“I am going to cut off the righteous and the wicked.”
God is speaking about the land of Israel when He says this. What do you make of God saying He’ll cut off both the righteous and the wicked?
Ezekiel is in the exile. He’s in Babylon. This is a future cutting off he is referring to, but the point is, we know God does cut off the righteous with the wicked, at least at times.
We can all agree Daniel was a righteous man. He gets cut off from Israel and Jerusalem. He’s taken captive to Babylon. God certainly prospers him there, but there’s no easy time of it.
Why would the righteous be cut off? God sees the individual and the whole. Daniel’s story we’ll get to right after Ezekiel, but it’s a good example of the individual and the whole. Daniel is taken captive, but he is exalted to the highest level in the land. He suffers as part of the whole, but God rewards his righteousness as an individual.
But why do the righteous have to be cut off? I would say because they were living with the wicked. They hadn’t separated themselves. They hadn’t put an end to it.
Not that we can control the behavior of those around us, but you must be able to see in this day and age how we put up with the wicked around us.

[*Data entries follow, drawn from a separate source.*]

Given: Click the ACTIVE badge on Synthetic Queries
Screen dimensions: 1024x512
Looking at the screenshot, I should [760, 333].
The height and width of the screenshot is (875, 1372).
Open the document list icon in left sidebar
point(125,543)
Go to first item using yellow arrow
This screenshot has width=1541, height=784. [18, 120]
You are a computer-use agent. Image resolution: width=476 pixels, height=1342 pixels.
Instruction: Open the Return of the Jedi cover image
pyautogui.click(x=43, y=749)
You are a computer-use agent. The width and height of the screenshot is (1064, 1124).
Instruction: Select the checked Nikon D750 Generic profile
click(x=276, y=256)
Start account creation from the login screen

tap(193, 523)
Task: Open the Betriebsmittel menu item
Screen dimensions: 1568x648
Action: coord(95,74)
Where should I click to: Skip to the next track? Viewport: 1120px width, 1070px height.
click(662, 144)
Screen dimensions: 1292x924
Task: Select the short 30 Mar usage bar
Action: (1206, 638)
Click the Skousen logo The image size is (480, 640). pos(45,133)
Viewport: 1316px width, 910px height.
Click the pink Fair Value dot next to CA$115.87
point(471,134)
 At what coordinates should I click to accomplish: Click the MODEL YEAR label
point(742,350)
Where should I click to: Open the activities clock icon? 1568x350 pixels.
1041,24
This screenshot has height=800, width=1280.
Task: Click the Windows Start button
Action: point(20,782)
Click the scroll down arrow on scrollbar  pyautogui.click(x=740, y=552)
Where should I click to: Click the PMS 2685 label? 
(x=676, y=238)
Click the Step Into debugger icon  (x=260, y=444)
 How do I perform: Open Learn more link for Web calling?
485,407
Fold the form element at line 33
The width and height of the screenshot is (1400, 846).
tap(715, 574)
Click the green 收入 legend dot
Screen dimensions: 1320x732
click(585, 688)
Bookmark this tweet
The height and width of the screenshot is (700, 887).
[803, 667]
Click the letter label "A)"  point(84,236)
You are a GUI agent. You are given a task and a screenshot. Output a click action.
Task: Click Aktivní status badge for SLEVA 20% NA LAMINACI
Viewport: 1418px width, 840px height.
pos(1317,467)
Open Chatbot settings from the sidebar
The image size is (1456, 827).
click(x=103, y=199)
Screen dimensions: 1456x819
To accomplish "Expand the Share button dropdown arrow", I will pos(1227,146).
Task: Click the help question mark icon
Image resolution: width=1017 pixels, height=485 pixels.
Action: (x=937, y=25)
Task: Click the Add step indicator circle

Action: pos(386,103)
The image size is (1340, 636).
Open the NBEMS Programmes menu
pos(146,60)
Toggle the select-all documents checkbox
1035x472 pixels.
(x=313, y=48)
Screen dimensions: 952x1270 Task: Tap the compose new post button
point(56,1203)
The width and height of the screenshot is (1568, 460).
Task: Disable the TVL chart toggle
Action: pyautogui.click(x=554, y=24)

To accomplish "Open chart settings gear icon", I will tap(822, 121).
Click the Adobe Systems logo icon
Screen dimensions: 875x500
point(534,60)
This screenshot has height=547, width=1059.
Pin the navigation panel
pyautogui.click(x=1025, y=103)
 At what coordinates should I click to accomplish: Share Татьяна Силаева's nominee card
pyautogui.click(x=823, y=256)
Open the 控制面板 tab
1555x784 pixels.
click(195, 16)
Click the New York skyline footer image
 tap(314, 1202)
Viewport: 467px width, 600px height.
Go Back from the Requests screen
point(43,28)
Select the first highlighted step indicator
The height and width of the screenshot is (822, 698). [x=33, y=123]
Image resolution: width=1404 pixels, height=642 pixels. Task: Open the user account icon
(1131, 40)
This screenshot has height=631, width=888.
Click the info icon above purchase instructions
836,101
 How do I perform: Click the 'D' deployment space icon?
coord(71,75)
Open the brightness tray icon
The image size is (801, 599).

The church has let the world’s influence creep in from accepting the changing culture in contradiction to the Bible to applying modern psychology instead of Biblical counsel.
If you watch the same things the world watches, play the same games the world plays, hold grudges, engage in gossip, tell an exaggerating lie, or any number of other things like those who don’t bear Christ’s name, then you are not separating yourself from the world. You are tolerating the wickedness around you.
This doesn’t mean join a commune and separate yourself from people. We love people. But we should be “other.” We should be different and set apart. We don’t imitate the world. We imitate Christ. Do you look more like your unsaved neighbors or like Jesus?